● **OBJETIVO**: Copie por inteiro o trecho sobre os anúncios russos no Facebook, sem alterar nenhuma palavra.

As ferramentas desenvolvidas pelo Facebook e outras empresas americanas em anos recentes deram aos anunciantes um poder sem precedentes para identificar pessoas suscetíveis às suas mensagens e mostrar-lhes anúncios dirigidos repetidamente, ao longo de semanas ou meses, enquanto elas navegam pela internet.
A liberação de informações para o Congresso é parte de uma ampla investigação do governo sobre como agentes russos utilizaram o Facebook, Twitter, Google e outras plataformas de tecnologia. Essas empresas passaram a sofrer com uma crescente pressão por parte do Congresso para investigarem o envolvimento russo e estão diante da possibilidade de serem submetidas a novas regulações que poderiam afetar seu gigantesco negócio de anúncios.
Além de revelar os anúncios, o Facebook está fornecendo aos legisladores informações sobre quais usuários foram alvos, o total de visualizações e cliques que os anúncios receberam, e os métodos de pagamento utilizados pelos agentes russos. Os anúncios foram vistos dezenas de milhões de vezes, segundo fontes familiarizadas com a investigação.

● **MATERIAL DE ORIGEM**:
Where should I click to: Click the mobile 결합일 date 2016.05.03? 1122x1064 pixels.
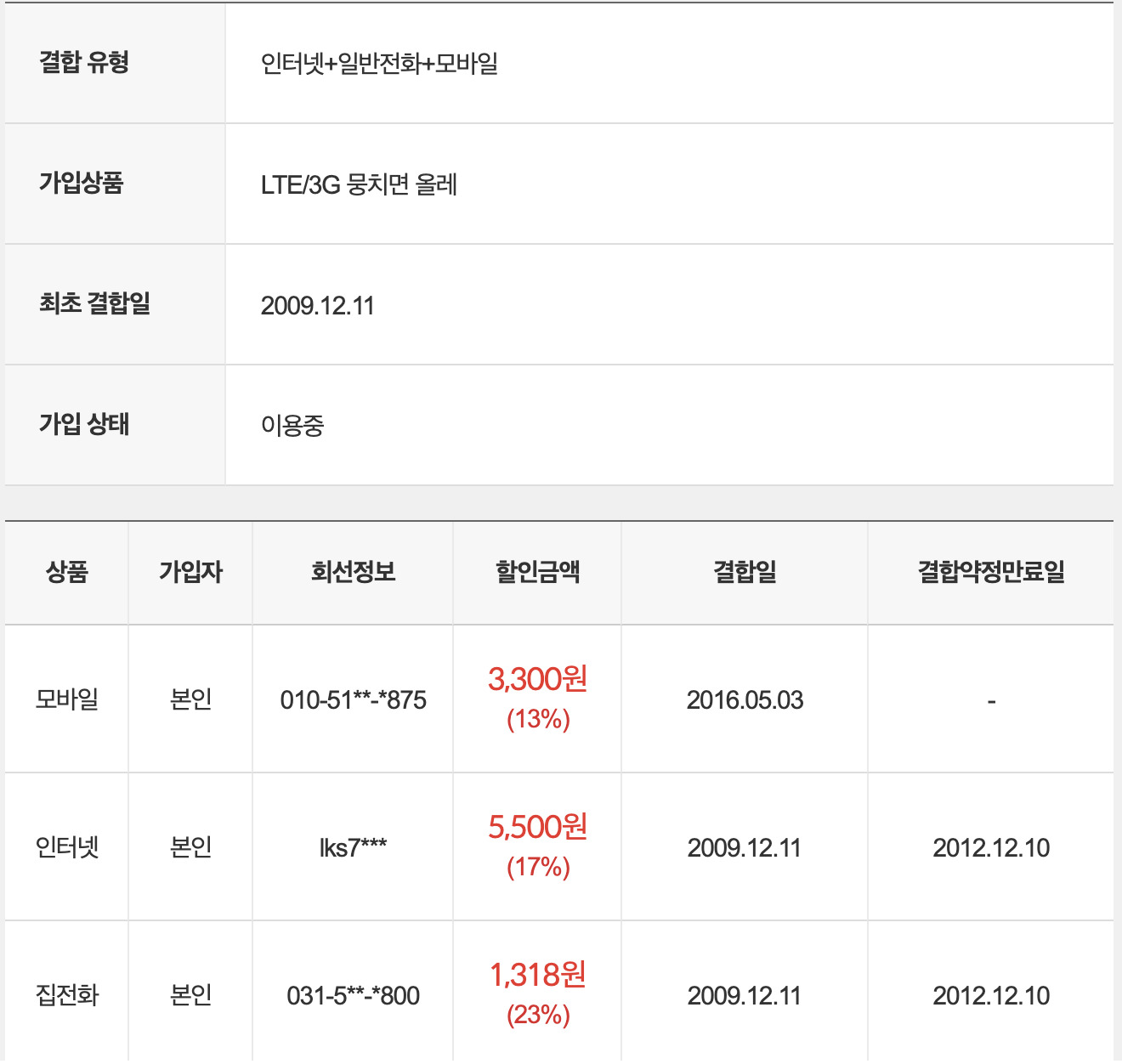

● **RESPOSTA CORRETA**:
As ferramentas desenvolvidas pelo Facebook e outras empresas americanas em anos recentes deram aos anunciantes um poder sem precedentes para identificar pessoas suscetíveis às suas mensagens e mostrar-lhes anúncios dirigidos repetidamente, ao longo de semanas ou meses, enquanto elas navegam pela internet.
A liberação de informações para o Congresso é parte de uma ampla investigação do governo sobre como agentes russos utilizaram o Facebook, Twitter, Google e outras plataformas de tecnologia. Essas empresas passaram a sofrer com uma crescente pressão por parte do Congresso para investigarem o envolvimento russo e estão diante da possibilidade de serem submetidas a novas regulações que poderiam afetar seu gigantesco negócio de anúncios.
Além de revelar os anúncios, o Facebook está fornecendo aos legisladores informações sobre quais usuários foram alvos, o total de visualizações e cliques que os anúncios receberam, e os métodos de pagamento utilizados pelos agentes russos. Os anúncios foram vistos dezenas de milhões de vezes, segundo fontes familiarizadas com a investigação.